Prohibido llamarlo "paguitas"
- 16 feb
- 2 Min. de lectura

Hay palabras que incomodan porque describen demasiado bien la realidad. Y luego hay realidades que incomodan todavía más porque dejan al descubierto la intención política que hay detrás. La regularización masiva anunciada por el Gobierno no es un gesto humanitario aislado. Es una operación política de manual.
Tras un año de residencia los inmigrantes regularizados podrán acceder al Ingreso Mínimo Vital. No hablamos de integración basada en empleo estable, mérito o aportación progresiva al sistema. Hablamos de incorporar de forma acelerada a miles de personas a la red de subsidios públicos. Y eso, le guste o no a la progresía de este país, no es política social: es ingeniería electoral.
Porque cuando un Gobierno vincula regularización exprés con acceso a prestaciones económicas, el mensaje es claro. No se prioriza la inserción laboral real, ni la capacitación, ni la exigencia de autosuficiencia progresiva. Se prioriza la dependencia inmediata del Estado. Y la dependencia política siempre tiene un beneficiario: quien reparte.
Es la forma más ruda y más vil de apesebrar al regularizado en su momento de mayor vulnerabilidad económica. No se le ofrece una escalera; se le ofrece una cuerda atada al despacho de quien gobierna. El ciudadano recién regularizado no entra al mercado con igualdad de condiciones: entra al circuito asistencial. Y el circuito asistencial crea gratitud obligada.

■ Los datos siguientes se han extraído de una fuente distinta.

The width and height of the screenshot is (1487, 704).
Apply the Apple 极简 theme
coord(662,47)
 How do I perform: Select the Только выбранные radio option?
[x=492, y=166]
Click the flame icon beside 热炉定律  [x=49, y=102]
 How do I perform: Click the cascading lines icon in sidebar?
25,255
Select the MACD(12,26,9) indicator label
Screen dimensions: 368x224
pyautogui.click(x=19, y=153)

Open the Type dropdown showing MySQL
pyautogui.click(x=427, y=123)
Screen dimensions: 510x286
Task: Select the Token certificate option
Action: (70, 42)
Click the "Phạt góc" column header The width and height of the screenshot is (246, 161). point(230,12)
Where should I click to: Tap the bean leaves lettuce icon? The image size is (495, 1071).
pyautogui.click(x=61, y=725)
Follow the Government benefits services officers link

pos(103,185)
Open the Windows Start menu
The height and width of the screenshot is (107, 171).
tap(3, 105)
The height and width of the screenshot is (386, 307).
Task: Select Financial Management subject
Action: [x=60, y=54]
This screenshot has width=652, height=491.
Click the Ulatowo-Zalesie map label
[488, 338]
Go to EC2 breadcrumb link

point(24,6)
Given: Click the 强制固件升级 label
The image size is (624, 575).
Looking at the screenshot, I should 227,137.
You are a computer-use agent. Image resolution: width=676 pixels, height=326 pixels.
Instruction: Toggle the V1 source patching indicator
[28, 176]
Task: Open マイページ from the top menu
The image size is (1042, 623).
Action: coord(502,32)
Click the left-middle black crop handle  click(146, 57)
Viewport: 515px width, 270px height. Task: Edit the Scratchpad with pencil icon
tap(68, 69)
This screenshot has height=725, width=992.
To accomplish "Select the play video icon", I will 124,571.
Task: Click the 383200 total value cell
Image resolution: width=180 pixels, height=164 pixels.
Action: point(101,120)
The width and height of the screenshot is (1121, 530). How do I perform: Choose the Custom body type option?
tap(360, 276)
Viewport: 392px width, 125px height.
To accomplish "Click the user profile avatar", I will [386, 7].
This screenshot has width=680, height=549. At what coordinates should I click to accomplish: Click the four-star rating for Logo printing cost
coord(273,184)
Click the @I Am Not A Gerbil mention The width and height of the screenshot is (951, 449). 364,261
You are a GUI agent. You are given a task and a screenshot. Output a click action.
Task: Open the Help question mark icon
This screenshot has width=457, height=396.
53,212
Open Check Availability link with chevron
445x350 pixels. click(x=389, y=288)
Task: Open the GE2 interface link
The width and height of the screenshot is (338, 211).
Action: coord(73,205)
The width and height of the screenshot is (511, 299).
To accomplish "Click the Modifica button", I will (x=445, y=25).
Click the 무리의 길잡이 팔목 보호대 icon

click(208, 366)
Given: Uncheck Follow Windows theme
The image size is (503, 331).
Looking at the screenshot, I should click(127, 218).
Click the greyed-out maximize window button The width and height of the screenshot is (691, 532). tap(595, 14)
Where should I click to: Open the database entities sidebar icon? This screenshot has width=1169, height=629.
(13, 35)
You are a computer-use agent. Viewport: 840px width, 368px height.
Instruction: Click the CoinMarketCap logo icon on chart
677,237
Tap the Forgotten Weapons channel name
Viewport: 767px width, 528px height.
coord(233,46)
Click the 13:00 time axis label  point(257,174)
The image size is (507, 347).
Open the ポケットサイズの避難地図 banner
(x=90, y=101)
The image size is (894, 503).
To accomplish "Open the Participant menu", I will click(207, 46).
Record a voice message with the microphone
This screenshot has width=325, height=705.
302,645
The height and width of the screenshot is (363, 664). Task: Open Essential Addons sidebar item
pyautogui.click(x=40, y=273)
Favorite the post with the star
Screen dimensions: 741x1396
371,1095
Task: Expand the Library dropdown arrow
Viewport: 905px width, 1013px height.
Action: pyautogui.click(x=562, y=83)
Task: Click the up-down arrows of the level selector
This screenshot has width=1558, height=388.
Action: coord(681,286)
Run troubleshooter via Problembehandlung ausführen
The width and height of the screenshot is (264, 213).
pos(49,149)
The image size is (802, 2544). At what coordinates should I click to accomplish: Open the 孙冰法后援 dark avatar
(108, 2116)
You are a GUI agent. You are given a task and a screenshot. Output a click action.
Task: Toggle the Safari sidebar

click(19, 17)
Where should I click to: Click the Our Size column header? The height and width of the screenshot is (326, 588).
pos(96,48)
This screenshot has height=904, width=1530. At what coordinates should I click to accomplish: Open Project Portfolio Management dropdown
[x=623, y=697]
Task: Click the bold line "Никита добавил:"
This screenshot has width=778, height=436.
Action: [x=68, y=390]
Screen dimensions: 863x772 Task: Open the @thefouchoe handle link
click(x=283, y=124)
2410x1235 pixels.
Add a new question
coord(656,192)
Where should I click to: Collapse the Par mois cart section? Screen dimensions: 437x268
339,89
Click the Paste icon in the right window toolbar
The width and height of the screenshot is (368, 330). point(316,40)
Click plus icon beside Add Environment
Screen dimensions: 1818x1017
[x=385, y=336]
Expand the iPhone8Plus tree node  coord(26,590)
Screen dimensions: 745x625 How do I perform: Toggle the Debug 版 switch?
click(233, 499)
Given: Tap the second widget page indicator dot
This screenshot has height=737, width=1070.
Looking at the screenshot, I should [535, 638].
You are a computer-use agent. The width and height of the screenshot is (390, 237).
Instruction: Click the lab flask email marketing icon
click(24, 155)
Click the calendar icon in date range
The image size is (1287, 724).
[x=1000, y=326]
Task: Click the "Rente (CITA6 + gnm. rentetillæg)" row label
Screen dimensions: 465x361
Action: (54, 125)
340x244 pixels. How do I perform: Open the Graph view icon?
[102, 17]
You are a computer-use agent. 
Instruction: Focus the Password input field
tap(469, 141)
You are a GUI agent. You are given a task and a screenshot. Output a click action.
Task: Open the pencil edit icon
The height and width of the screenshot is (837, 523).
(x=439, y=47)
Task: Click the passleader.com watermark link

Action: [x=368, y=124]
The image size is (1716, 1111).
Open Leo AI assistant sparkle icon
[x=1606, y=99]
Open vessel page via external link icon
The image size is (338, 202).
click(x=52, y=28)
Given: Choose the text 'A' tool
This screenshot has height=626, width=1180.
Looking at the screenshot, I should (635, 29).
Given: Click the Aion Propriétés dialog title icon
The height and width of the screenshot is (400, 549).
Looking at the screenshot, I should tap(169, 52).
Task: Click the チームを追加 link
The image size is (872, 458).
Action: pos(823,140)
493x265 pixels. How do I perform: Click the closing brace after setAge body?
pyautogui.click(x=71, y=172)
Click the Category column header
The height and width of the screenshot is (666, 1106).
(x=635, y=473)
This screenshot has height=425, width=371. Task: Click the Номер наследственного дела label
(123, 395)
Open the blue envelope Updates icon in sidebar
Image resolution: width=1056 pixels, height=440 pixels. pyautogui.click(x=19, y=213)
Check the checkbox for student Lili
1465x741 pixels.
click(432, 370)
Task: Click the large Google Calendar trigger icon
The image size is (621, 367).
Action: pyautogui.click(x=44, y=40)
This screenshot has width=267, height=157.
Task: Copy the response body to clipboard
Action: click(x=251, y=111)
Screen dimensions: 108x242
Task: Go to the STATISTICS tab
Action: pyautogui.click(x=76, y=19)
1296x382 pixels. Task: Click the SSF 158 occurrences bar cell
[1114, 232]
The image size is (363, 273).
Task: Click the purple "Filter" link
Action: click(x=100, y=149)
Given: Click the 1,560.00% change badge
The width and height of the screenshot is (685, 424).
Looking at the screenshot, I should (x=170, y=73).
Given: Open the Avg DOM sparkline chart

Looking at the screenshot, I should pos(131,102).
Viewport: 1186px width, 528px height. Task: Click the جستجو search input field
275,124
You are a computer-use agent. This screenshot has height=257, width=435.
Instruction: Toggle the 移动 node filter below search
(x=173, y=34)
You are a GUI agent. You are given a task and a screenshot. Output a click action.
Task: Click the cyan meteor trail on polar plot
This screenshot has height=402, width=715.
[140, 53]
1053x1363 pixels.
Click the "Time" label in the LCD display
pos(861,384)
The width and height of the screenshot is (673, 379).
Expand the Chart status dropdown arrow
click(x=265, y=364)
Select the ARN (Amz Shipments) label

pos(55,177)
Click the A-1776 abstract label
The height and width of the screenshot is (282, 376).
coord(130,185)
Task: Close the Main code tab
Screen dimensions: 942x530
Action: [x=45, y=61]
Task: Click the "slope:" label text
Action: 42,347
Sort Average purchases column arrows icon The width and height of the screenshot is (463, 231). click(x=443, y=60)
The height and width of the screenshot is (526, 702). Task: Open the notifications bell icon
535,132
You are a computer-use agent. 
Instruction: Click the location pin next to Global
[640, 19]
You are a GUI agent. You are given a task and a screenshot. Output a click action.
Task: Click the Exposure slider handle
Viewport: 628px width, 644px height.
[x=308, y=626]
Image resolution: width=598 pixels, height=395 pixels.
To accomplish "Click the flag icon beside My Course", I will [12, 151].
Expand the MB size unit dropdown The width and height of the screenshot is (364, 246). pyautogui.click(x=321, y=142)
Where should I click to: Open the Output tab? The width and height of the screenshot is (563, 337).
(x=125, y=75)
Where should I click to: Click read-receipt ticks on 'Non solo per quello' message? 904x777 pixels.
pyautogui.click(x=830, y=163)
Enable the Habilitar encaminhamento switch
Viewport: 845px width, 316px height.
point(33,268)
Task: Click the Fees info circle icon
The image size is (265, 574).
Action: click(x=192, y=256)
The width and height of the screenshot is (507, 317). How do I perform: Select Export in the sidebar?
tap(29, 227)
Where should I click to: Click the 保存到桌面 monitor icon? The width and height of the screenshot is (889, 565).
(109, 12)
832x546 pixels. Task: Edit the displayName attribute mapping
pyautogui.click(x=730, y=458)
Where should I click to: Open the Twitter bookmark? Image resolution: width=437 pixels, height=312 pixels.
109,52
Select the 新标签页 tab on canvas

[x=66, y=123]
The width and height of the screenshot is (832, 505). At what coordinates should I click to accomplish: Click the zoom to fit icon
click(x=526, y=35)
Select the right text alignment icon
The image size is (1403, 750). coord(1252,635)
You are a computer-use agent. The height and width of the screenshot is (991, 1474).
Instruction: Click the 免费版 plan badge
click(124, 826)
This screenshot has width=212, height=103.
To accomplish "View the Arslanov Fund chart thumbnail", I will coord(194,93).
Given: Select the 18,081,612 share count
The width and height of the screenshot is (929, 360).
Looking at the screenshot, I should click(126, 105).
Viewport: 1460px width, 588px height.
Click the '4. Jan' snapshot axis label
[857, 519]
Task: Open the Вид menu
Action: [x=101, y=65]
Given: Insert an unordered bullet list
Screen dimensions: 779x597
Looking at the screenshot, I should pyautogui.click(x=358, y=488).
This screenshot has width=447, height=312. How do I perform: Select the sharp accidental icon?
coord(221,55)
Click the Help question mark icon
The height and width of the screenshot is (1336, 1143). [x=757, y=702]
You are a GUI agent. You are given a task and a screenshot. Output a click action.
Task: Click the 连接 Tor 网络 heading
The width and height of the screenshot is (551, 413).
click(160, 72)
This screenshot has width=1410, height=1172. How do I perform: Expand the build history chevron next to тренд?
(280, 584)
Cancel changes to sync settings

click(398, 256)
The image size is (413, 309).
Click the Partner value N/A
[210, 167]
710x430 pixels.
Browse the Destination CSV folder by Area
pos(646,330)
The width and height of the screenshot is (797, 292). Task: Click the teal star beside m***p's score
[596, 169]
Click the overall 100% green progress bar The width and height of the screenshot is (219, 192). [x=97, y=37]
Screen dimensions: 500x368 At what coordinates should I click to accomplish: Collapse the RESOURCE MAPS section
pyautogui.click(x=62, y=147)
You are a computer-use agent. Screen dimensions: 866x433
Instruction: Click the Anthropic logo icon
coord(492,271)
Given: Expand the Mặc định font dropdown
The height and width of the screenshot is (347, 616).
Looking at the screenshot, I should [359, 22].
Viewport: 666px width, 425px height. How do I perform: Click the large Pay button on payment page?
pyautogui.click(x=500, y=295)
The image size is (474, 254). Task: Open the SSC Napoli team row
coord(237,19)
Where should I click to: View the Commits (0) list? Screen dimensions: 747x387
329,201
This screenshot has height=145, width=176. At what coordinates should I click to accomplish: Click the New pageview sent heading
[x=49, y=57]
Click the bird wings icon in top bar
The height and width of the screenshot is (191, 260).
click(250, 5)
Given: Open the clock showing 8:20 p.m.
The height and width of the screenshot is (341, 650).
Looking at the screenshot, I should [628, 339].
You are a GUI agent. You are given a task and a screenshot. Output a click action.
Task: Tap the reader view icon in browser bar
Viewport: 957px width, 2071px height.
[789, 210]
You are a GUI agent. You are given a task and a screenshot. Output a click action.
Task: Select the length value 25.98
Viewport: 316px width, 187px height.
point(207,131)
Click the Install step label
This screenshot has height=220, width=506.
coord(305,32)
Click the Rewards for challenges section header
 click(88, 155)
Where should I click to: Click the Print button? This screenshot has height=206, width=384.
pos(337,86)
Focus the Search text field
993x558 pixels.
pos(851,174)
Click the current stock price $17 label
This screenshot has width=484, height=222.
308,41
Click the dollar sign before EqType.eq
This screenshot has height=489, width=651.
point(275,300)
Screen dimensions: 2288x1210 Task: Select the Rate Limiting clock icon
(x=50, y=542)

Gratitud que se traduce en fidelidad política.
Mientras tanto, a los españoles que llevan años cotizando, pagando impuestos y sosteniendo el sistema, se les exige paciencia, comprensión y silencio. Se les dice que es solidaridad. Se les acusa de insolidarios si cuestionan la sostenibilidad del modelo. Pero nadie explica cómo se financia a medio plazo una ampliación masiva del gasto estructural sin crecimiento productivo equivalente.
Y aquí viene la gran contradicción. Tanto que presumen de Europa. Tanto que invocan los estándares europeos como vara moral. Pero la Unión Europea lleva años insistiendo en políticas de activación laboral, en condicionar ayudas a itinerarios de empleo, en vincular integración a inserción productiva. Lo que se fomenta es empleo, no subsidio permanente. Lo que se exige es sostenibilidad fiscal, no expansión ilimitada del gasto social sin respaldo estructural.
Esto no es una política migratoria coherente. Es una política de consolidación de poder. El mensaje es simple: regularizo, incorporo al sistema de ayudas y amplío mi base social dependiente. Todo bajo la bandera de la solidaridad, cuando en realidad es puro cálculo.
Prohibido llamarlo “paguitas”. De acuerdo. Llamémoslo por su nombre real: estrategia de supervivencia política financiada con el dinero de todos.
Y mientras tanto, el sillón en la Moncloa sigue siendo el verdadero objetivo. No la integración. No la cohesión. No la sostenibilidad. El sillón.